A Comparison of Clinical Outcomes Between Anterior Cervical Discectomy and Fusion Versus Posterior Cervical Laminoplasty for Multilevel Cervical Myelopathy

Author:

Lee Yunsoo1,Trenchfield Delano1,Berthiaume Emily1,Tomlak Alexa1,Narayanan Rajkishen1,Brush Parker1,Heard Jeremy1,Maddy Krisna1,Issa Tariq1,Lambrechts Mark2,Kaye Ian David1,Mangan John1,Grasso Giovanni3,Canseco Jose1,Vaccaro Alexander1,Kepler Christopher1,Schroeder Gregory1,Hilibrand Alan1

Affiliation:

1. Rothman Orthopaedic Institute, Thomas Jefferson University, Philadelphia, PA

2. Department of Orthopaedic Surgery, Washington University School of Medicine, St. Louis, MO

3. Department of Experimental Biomedicine and Clinical Neurosciences, School of Medicine, Neurosurgical Clinic, University of Palermo, Via del Vespro, Palermo, Italy

Abstract

Study Design: Retrospective Cohort. Objective: To compare patient-reported outcomes and surgical outcomes after anterior cervical discectomy and fusion (ACDF) versus cervical laminoplasty for multilevel cervical spondylotic myelopathy. Background: Treatment options for multilevel cervical spondylotic myelopathy include ACDF and cervical laminoplasty. Given that the literature has been mixed regarding the optimal approach, especially in patients without kyphosis, there is a need for additional studies investigating outcomes between ACDF and cervical laminoplasty. Methods: A retrospective review was conducted of adult patients undergoing 3 or 4-level surgery. Patients with preoperative kyphosis based on C2–C7 Cobb angles were excluded. The electronic medical record and institutional databases were reviewed for baseline characteristics, surgical outcomes, and patient-reported outcomes. Results: A total of 101 patients who underwent ACDF and 52 patients who underwent laminoplasty were included in the study. The laminoplasty cohort had a higher overall Charlson Comorbidity Index (3.10 ± 1.43 vs 2.39 ± 1.57, P = 0.011). Both groups had a comparable number of levels decompressed, C2–C7 lordosis, and diagnosis of myelopathy versus myeloradiculopathy.
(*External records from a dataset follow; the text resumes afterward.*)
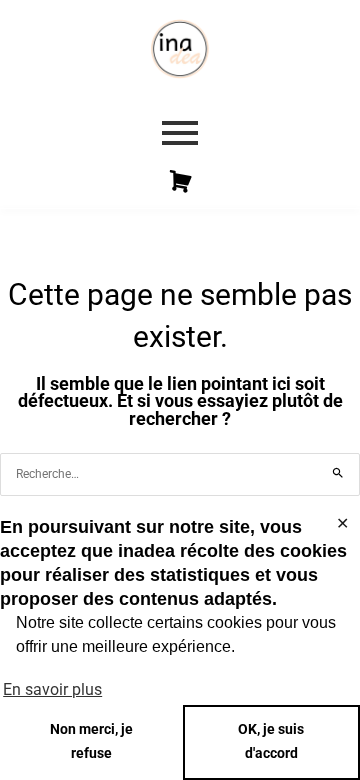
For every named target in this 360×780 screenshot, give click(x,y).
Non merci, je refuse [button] (91, 741)
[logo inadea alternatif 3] (180, 49)
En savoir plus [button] (52, 689)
Patients who underwent laminoplasty had a longer length of stay (2.04 ± 1.15 vs 1.48 ± 0.70, P = 0.003) but readmission, complication, and revision rates were similar. Both groups had similar improvement in myelopathy scores (∆modified Japanese Orthopedic Association: 1.11 ± 3.09 vs 1.06 ± 3.37, P = 0.639). ACDF had greater improvement in Neck Disability Index (∆Neck Disability Index: −11.66 ± 19.2 vs −1.13 ± 11.2, P < 0.001), neck pain (∆Visual Analog Scale–neck: −2.69 ± 2.78 vs −0.83 ± 2.55, P = 0.003), and arm pain (∆Visual Analog Scale–arm: −2.47 ± 3.15 vs −0.48 ± 3.19, P = 0.010). These findings persisted in multivariate analysis except for Neck Disability Index. Conclusion: ACDF and cervical laminoplasty appear equally efficacious at halting myelopathic progression. However, patients who underwent ACDF had greater improvements in arm pain at 1 year postoperatively. Longitudinal studies evaluating the efficacy of laminoplasty to mitigate adjacent segment disease are indicated to establish a robust risk-benefit assessment for these 2 procedures. Level of Evidence: III.